++++ Data excerpts
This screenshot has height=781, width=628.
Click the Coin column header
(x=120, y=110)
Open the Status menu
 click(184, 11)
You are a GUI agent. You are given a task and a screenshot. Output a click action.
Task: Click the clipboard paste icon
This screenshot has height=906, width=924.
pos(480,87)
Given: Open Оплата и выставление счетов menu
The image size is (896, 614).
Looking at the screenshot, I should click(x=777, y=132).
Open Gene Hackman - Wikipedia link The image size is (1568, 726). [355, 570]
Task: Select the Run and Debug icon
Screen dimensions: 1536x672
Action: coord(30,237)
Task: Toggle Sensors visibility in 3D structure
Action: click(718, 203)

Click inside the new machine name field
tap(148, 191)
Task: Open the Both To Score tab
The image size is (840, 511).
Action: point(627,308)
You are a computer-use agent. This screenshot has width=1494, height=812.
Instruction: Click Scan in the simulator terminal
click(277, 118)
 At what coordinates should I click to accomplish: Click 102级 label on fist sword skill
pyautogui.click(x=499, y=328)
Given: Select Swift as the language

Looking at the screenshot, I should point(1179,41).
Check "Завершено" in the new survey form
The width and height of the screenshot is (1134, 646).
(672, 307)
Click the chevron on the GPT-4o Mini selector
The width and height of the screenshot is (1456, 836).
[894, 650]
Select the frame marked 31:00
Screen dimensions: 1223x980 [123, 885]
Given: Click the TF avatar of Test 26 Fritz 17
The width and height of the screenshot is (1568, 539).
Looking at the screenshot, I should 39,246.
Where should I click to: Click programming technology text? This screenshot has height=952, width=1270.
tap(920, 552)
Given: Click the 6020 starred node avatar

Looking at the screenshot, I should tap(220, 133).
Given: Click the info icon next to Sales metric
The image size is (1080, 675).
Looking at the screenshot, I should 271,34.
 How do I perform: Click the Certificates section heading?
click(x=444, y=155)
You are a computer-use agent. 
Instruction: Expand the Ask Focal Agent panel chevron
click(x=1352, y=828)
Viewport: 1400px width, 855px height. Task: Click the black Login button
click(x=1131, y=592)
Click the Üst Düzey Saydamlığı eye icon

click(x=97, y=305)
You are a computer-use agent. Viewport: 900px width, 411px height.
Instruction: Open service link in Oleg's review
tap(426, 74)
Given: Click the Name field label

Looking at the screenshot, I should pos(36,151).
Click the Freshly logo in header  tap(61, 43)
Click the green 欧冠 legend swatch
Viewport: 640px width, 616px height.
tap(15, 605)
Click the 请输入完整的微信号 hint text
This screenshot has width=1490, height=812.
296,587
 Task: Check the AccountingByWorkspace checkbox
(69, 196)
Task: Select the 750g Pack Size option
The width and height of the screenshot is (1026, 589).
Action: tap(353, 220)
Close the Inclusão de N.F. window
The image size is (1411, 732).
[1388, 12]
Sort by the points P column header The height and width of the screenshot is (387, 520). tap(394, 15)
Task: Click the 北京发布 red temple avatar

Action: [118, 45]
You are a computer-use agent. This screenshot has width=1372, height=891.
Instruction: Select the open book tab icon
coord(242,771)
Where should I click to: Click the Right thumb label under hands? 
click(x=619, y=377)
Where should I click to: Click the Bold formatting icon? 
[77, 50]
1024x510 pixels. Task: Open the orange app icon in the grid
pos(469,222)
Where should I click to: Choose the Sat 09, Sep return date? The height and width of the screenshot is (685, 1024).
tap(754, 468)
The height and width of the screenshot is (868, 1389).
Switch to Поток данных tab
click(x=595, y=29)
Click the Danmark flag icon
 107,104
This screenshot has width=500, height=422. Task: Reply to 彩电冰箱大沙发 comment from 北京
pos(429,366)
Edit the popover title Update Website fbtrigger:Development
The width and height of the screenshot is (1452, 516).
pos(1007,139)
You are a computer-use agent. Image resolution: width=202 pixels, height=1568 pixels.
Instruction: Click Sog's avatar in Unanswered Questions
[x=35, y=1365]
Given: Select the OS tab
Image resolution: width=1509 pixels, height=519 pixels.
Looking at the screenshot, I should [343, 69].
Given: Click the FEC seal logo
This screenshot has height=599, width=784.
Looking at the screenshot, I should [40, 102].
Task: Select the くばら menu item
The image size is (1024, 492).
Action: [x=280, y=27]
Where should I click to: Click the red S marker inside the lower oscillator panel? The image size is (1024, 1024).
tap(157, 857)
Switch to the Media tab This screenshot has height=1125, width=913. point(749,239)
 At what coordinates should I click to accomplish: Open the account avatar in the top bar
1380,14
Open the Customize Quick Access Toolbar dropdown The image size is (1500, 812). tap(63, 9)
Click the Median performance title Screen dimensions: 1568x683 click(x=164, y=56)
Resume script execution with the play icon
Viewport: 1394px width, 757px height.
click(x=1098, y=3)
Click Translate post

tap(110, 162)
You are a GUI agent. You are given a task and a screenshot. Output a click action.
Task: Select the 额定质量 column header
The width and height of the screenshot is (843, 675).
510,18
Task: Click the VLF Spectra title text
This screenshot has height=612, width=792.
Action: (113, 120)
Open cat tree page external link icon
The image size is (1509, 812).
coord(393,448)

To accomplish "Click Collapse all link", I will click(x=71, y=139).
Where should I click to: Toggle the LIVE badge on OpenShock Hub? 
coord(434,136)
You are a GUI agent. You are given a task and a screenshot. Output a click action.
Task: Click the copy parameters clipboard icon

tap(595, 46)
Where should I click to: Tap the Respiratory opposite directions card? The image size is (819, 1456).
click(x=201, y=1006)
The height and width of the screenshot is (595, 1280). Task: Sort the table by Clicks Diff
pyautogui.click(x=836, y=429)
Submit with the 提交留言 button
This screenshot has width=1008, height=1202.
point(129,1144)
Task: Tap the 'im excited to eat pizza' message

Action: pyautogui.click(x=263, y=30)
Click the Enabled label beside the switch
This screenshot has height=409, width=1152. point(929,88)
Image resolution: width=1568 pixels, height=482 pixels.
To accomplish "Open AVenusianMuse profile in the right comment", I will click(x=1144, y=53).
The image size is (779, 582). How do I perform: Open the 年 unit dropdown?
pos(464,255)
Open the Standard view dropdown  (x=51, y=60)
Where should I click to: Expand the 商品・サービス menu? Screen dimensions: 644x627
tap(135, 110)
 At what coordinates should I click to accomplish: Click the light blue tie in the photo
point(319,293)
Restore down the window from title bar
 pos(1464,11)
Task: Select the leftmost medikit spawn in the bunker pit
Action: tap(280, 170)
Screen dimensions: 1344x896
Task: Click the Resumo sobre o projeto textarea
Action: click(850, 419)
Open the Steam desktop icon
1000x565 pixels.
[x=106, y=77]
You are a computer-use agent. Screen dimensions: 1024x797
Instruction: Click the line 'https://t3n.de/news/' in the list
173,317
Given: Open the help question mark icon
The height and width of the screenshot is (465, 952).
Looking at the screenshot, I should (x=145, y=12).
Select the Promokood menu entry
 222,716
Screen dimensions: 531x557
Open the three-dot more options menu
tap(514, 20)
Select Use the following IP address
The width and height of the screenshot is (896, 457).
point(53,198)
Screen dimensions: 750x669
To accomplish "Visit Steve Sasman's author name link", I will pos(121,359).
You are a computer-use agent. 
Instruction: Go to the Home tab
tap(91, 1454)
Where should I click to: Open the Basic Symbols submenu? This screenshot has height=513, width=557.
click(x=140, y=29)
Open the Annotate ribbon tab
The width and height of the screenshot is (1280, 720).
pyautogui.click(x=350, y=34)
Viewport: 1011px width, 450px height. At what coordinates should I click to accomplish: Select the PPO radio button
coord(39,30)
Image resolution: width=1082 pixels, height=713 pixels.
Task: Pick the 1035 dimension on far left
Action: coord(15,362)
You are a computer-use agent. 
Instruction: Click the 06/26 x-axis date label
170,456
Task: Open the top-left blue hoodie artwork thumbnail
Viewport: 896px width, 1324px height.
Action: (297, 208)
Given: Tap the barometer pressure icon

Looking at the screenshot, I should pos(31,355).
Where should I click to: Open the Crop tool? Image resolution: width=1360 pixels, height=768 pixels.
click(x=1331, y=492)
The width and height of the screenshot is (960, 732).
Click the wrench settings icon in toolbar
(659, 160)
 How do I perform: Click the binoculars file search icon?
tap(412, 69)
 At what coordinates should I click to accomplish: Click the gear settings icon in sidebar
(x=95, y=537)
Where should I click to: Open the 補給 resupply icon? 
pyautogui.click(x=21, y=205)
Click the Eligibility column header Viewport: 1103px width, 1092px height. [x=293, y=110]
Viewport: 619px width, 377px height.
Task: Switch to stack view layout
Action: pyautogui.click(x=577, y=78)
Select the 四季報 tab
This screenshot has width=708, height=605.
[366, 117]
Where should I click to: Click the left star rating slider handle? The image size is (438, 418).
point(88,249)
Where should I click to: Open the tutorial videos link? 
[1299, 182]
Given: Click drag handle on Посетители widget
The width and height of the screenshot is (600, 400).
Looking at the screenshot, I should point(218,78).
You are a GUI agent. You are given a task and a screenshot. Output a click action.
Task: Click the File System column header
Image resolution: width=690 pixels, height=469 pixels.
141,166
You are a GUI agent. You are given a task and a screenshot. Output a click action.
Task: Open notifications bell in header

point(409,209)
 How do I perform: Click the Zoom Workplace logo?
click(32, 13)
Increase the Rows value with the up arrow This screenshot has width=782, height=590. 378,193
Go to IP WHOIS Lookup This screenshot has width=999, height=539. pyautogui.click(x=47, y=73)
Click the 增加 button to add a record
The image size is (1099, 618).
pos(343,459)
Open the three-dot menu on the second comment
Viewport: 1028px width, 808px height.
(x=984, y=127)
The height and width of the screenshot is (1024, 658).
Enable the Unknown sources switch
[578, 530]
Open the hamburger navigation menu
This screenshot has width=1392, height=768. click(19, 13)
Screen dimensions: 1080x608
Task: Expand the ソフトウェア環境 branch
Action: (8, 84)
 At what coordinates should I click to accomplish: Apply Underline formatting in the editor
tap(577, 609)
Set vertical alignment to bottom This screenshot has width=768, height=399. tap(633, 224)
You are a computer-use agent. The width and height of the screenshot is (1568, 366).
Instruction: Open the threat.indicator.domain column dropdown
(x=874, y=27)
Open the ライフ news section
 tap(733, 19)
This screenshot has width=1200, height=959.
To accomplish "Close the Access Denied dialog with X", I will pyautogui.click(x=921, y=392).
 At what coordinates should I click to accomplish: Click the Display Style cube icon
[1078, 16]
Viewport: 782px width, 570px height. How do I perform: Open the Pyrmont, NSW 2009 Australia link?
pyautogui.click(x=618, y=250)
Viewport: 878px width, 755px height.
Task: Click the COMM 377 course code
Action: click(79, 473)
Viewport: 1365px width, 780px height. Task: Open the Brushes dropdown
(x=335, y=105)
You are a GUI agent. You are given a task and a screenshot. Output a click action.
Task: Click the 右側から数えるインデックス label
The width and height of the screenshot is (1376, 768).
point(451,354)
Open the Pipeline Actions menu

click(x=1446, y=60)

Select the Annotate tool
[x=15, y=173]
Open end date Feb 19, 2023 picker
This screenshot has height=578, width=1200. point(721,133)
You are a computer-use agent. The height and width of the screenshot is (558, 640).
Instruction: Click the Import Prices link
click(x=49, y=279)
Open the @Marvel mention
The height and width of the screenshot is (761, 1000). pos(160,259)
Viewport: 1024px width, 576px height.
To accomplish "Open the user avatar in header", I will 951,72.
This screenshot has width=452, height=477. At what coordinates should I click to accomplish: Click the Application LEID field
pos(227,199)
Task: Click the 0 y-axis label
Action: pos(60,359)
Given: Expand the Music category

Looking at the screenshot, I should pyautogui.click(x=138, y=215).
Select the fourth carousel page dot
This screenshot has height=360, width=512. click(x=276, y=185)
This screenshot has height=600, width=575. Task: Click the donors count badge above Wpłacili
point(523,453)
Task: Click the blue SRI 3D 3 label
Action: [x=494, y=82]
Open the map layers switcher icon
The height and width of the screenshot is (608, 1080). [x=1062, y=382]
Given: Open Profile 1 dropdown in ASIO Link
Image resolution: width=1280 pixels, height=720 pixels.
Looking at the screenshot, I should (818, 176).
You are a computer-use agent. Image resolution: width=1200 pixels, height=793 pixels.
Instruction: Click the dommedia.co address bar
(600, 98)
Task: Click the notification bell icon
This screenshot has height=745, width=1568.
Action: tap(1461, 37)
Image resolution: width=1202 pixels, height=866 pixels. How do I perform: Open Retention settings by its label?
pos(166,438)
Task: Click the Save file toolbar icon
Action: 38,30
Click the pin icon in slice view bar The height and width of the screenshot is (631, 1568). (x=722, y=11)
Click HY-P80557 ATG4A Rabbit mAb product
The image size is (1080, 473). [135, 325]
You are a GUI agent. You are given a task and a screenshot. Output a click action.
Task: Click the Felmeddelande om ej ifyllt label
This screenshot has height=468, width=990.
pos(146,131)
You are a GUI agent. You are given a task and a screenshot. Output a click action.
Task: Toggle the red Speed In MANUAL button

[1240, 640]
++++++++
Try it:
Each line in the entries above, starting at the line with "Where should I click to: Click programming" and ending at the line with "Click the green 欧冠 legend swatch", is to be printed exactly, and only those lines.

Expected output:
Where should I click to: Click programming technology text? This screenshot has height=952, width=1270.
tap(920, 552)
Given: Click the 6020 starred node avatar

Looking at the screenshot, I should tap(220, 133).
Given: Click the info icon next to Sales metric
The image size is (1080, 675).
Looking at the screenshot, I should 271,34.
 How do I perform: Click the Certificates section heading?
click(x=444, y=155)
You are a computer-use agent. 
Instruction: Expand the Ask Focal Agent panel chevron
click(x=1352, y=828)
Viewport: 1400px width, 855px height. Task: Click the black Login button
click(x=1131, y=592)
Click the Üst Düzey Saydamlığı eye icon

click(x=97, y=305)
You are a computer-use agent. Viewport: 900px width, 411px height.
Instruction: Open service link in Oleg's review
tap(426, 74)
Given: Click the Name field label

Looking at the screenshot, I should pos(36,151).
Click the Freshly logo in header  tap(61, 43)
Click the green 欧冠 legend swatch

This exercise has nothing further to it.